Passage provided:
▼

Flexibility and Joint Mobility

Flexibility and Joint Mobility2015-12-17T14:31:11+10:00

Flexibility and joint mobility both refer to the joints ability to move through its full range of motion. Flexibility is often used to refer to the range of motion across multiple joints or to refer to the entire body, while joint mobility is used to refer to specific joints.

Although flexibility and joint mobility does not automatically change with age, it does change according to use. This means that as adult and aged athletes begin to decrease their movement at particular joint or across their entire body, their flexibility decreases. Decreased flexibility and joint mobility leads to increased injury risk, particularly of sprains and strains.

▲

In the passage on flexibility and joint mobility, what does decreased flexibility and joint mobility lead to?

Data excerpts:
▼

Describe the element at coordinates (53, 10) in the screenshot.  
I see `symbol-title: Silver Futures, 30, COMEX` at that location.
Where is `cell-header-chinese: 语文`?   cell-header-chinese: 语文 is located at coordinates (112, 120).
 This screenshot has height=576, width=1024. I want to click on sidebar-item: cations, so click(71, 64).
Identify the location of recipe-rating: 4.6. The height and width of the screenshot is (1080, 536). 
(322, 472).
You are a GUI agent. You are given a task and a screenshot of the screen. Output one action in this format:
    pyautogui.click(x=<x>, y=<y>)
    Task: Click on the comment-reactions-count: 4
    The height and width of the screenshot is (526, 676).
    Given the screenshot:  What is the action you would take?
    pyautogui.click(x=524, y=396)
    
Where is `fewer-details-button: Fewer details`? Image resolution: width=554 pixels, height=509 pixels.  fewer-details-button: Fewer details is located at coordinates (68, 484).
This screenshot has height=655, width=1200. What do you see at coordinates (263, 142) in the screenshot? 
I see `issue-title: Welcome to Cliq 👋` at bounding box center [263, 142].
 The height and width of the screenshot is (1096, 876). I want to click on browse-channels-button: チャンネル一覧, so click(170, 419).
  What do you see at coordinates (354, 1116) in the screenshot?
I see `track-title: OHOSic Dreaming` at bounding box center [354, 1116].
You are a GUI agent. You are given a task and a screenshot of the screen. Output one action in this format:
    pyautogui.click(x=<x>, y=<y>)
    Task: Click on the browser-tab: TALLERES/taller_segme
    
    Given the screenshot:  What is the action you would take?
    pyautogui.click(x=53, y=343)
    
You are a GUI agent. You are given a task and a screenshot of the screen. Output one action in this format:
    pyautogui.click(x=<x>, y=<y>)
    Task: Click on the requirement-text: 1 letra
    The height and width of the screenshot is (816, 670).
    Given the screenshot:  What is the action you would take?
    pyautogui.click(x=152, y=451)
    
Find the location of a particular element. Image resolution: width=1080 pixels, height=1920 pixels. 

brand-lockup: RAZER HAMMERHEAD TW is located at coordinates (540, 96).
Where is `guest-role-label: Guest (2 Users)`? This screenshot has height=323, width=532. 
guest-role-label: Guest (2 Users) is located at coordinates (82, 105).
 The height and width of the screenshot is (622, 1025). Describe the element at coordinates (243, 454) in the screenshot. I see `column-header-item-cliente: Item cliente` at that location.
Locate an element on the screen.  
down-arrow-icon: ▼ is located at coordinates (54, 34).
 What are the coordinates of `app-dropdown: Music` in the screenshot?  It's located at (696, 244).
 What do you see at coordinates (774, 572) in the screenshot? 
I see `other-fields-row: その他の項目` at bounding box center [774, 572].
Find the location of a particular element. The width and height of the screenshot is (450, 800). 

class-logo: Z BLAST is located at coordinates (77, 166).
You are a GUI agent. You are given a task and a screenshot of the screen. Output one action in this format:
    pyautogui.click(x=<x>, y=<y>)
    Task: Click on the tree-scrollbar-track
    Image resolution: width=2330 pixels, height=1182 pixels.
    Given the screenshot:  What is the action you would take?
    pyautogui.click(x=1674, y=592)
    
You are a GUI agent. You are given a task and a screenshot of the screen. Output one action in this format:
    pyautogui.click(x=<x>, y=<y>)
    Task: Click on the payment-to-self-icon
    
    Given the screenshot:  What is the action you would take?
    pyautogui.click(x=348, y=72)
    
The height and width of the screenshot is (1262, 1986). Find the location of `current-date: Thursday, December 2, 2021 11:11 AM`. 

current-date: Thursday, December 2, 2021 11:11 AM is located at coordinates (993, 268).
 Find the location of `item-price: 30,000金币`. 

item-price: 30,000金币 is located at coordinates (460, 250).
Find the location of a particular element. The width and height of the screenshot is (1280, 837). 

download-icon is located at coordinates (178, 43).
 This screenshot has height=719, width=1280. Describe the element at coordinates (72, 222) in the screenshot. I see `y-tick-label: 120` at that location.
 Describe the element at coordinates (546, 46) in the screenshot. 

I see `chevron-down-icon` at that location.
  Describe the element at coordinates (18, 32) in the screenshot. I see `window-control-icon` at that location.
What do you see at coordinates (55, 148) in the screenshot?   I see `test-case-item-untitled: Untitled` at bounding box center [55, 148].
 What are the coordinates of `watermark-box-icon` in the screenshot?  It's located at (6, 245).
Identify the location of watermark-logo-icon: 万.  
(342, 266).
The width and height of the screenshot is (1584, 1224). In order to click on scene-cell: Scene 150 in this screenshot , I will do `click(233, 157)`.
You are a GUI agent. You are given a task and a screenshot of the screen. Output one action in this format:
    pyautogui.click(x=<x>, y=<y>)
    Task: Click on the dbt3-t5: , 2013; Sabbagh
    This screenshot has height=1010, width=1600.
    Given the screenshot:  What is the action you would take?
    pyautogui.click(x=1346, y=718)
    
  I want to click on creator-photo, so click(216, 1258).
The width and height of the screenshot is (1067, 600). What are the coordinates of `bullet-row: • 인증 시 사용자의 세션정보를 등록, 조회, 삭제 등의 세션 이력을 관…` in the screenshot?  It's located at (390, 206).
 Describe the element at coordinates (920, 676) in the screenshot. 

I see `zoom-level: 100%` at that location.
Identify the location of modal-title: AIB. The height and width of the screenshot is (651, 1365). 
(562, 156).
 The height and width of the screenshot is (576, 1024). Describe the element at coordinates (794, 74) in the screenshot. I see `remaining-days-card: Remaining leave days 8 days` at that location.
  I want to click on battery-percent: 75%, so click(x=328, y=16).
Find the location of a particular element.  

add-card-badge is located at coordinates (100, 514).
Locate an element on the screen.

▲

Exercise output: Increased injury risk, particularly of sprains and strains.